Meinhard v. Salmon

Following is the case brief for Meinhard v. Salmon, New York Court of Appeals, (1928)

Case summary for Meinhard v. Salmon:

  • Morton Meinhard and Walter Salmon entered into a business venture together, where Salmon would manage and Meinhard would initially fund the business throughout the duration of a 20 year lease made with Hotel Bristol.
  • With a few months left on the 20 year lease, the new lessor approached Salmon about a new business venture, which arose from his management of the business venture held by both Meinhard and Salmon.
  • Salmon failed to inform Meinhard about the opportunity and decided to sign a new lease with the new lessor. Meinhard sued Salmon.
  • The court held that Salmon violated his fiduciary duty to Meinhard when he failed to inform him about the beneficial opportunity received as a result from the joint venture.

Meinhard v. Salmon Case Brief

Statement of the facts:

Salmon and Meinhard entered into a joint venture at the same time Salmon entered into a 20 year commercial lease with the Bristol hotel. The agreement between Salmon and Meinhard outlined that Meinhard would pay half of the operating and managing expenses to Salmon, while Salmon paid Meinhard 40 percent net profits for the first five years. After the initial five years, the 40 percent in net profits would increase to 50 percent. Each agreed to share equally in loss. After the first couple of years the joint venture became extremely profitable and a new lessor acquired rights to the initial 20 year lease. The land surrounding the hotel was also owned by the new lessor, who wanted to sell it to someone to construct new buildings. Salmon and the new Lessor entered into a new 20 year lease where Salmon would construct and manage the nearby land without telling Meinhard. When Meinhard found out about the second lease, he requested it to be placed in a trust held by the initial joint venture.

Procedural History:

The lower court found for Meinhard, granting him a 25 percent interest in the second lease. The appellate court affirmed the lower court’s decision, but increased Meinhard’s share to 50 percent.

Rule of Law or Legal Principle Applied:

Each co-adventurer has a fiduciary duty to the other to share in all the benefits received as a result from the joint venture.

Issue and Holding:

Is it mandatory for a co-adventurer to inform the other co-adventurer about a business opportunity that arises as a result of the initial joint venture? Yes.


The New York court of appeals affirmed the lower court’s judgement.


The Court held that co-adventurers owe each other a fiduciary duty. When a co-adventurer manages a joint venture’s enterprise, they owe the strongest fiduciary duty to the other members.

Here, the second lease between Salmon and the new lessor was an extension or result of the initial lease, which Meinhard held a substantial investment in.

Salmon was provided with the opportunity to enter into a second lease due to his management of the hotel property. Since Salmon’s opportunity evolved from his management of the co-adventure, he was obligated through his fiduciary duty to disclose the second opportunity to Meinhard.

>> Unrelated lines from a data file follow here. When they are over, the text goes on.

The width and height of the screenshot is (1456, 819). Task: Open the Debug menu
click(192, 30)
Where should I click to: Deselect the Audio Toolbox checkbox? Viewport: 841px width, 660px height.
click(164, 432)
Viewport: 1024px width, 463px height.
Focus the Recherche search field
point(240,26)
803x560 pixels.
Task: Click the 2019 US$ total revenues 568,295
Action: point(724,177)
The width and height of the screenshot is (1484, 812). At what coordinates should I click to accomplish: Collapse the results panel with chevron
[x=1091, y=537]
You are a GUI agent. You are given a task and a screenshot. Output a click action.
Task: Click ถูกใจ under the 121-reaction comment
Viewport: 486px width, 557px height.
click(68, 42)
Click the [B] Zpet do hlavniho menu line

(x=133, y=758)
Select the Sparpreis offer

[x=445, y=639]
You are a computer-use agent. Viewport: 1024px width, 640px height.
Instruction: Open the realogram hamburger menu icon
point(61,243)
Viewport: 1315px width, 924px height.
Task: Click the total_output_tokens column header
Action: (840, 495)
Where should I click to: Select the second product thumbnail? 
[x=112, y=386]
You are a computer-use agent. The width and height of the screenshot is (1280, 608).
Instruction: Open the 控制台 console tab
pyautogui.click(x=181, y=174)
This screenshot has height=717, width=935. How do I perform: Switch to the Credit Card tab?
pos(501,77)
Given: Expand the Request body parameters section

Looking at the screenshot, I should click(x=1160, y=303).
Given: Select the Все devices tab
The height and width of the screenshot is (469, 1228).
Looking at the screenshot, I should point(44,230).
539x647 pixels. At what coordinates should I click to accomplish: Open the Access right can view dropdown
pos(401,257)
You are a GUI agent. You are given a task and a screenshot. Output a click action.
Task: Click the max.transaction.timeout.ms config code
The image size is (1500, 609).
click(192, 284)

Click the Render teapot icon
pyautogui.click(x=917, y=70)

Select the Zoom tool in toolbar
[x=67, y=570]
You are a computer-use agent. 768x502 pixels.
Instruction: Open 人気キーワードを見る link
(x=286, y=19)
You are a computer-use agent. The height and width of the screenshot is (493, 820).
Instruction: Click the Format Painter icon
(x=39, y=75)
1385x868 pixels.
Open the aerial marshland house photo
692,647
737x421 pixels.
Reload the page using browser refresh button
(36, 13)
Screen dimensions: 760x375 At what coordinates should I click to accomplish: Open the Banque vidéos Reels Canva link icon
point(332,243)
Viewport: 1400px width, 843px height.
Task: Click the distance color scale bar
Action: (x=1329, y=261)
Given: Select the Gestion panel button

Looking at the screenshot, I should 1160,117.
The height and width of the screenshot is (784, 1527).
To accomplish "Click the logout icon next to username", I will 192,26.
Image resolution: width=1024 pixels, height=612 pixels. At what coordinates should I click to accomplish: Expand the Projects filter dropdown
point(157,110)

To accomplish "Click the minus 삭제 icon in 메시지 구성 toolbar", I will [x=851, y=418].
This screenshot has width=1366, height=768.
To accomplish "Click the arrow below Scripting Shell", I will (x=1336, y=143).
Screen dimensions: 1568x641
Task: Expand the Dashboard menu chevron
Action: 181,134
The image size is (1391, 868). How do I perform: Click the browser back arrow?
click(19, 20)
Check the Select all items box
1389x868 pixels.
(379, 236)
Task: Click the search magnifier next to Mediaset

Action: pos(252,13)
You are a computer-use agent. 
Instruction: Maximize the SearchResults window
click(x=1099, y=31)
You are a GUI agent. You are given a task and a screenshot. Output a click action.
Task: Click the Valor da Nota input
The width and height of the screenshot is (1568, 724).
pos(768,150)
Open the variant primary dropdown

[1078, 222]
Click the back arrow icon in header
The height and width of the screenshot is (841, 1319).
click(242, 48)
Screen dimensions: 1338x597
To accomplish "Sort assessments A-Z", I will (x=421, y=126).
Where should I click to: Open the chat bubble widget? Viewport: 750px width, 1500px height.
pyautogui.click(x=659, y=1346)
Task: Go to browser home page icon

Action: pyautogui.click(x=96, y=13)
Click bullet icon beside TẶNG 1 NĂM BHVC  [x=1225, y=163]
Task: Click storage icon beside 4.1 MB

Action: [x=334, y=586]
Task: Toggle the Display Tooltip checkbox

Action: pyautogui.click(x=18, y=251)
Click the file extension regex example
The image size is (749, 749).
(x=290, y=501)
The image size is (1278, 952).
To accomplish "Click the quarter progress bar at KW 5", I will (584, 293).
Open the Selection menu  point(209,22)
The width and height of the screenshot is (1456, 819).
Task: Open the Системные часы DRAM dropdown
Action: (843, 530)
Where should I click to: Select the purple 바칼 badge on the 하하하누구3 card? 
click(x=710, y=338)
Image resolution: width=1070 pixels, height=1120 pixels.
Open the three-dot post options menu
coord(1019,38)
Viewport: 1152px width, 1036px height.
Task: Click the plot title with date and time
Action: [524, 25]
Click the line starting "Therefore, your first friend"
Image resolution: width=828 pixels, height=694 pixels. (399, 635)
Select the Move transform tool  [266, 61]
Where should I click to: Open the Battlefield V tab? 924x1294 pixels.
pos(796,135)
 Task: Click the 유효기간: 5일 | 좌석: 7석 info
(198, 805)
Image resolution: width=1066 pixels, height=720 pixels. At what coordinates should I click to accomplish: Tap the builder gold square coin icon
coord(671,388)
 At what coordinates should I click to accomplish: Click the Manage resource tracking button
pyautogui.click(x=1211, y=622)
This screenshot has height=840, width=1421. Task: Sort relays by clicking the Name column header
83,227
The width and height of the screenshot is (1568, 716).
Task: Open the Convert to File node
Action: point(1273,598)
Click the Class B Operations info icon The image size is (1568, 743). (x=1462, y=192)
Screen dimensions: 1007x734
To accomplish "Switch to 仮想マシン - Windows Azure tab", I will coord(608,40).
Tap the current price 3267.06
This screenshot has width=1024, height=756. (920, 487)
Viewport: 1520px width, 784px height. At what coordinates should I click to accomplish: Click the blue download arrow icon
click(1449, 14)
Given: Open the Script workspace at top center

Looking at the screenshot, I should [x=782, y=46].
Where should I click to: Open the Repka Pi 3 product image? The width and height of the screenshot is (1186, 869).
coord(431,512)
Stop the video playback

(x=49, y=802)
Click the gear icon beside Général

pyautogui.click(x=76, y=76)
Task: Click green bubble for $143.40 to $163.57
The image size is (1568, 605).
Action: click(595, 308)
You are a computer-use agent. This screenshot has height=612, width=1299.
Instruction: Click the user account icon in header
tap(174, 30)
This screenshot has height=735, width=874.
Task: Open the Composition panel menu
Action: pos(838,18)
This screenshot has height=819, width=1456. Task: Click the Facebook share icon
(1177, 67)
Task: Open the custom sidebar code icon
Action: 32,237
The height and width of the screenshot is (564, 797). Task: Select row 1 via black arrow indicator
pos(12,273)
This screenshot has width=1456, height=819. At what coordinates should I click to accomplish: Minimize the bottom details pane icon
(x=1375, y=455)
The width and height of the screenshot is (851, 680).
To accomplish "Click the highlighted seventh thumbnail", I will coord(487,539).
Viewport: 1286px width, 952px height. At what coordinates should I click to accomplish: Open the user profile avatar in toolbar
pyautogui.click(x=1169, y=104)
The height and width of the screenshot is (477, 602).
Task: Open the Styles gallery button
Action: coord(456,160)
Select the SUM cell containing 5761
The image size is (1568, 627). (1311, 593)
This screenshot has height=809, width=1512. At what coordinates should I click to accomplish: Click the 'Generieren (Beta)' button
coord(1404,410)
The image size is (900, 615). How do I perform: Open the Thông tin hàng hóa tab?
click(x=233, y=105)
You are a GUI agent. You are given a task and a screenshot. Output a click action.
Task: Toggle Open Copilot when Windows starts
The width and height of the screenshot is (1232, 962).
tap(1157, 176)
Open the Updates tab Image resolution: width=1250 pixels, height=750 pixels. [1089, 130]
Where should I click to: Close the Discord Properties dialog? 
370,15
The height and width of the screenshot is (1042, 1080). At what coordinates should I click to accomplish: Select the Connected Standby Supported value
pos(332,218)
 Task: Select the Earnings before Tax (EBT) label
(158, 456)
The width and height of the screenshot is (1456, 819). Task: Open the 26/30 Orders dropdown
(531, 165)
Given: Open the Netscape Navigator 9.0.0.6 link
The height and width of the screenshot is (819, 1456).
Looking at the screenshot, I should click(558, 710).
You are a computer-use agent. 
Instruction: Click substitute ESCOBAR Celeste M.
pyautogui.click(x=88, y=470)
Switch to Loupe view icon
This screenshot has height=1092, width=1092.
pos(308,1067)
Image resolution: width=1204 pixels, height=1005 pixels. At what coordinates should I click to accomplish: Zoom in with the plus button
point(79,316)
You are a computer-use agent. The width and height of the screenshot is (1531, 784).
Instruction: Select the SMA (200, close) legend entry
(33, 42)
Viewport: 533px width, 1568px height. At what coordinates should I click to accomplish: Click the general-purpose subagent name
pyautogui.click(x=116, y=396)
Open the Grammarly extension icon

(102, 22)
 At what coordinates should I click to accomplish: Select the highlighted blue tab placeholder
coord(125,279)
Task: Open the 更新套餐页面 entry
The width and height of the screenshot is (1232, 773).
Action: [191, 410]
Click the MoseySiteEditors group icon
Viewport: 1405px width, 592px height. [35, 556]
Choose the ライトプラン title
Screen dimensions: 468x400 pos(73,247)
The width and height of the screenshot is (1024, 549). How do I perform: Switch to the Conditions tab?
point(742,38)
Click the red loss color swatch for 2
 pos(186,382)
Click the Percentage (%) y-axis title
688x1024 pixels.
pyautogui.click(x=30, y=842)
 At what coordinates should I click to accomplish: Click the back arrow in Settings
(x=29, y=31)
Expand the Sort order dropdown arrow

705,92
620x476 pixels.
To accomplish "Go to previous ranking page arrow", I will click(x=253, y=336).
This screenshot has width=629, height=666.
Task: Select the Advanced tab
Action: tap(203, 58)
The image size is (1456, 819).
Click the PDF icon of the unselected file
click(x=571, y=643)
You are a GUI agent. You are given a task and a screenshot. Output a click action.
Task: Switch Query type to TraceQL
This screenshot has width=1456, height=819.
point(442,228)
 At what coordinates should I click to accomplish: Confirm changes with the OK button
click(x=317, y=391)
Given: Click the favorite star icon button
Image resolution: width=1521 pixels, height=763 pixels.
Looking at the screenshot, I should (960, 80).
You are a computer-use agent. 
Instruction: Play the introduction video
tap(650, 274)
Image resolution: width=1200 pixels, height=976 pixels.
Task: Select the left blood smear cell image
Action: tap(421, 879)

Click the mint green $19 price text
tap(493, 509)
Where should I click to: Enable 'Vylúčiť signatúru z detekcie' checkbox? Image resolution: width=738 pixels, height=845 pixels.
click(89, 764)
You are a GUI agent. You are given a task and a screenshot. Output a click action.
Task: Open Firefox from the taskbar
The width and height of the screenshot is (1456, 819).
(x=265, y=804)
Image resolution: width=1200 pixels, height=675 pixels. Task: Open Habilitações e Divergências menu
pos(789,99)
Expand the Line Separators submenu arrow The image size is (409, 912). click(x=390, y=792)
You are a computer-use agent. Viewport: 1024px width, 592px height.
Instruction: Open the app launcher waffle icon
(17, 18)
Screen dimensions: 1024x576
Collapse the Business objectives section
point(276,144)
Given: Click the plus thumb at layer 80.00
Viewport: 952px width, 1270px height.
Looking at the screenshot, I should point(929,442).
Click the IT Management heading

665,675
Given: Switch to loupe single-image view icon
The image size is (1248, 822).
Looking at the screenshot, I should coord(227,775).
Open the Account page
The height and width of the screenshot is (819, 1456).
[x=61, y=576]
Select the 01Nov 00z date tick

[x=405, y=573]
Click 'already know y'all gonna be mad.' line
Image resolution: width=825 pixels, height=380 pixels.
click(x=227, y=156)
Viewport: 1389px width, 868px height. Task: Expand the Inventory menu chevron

Salmon breached his fiduciary duty to Meinhard when he kept his transaction of the new lease from Meinhard because it prevented Meinhard from utilizing the opportunity which transpired from their joint venture.

The Court affirmed the lower courts decision and required the trust attaching to the shares of stock to be granted to Meinhard equally, with the exception of one share to Salmon to ensure his ability to control the property under the second lease.

Concurring or Dissenting opinion:

Dissenting (Andrews):

Salmon’s fiduciary duty to Meinhard was not violated because it ended upon the expiration of the lease. Salmon fulfilled his duty to Meinhard by managing the Bristol Hotel property and distributing Meinhard’s profits throughout the duration of the lease.


Co-adventurers owe each other a fiduciary duty that extends to opportunities arising out of the initial business venture.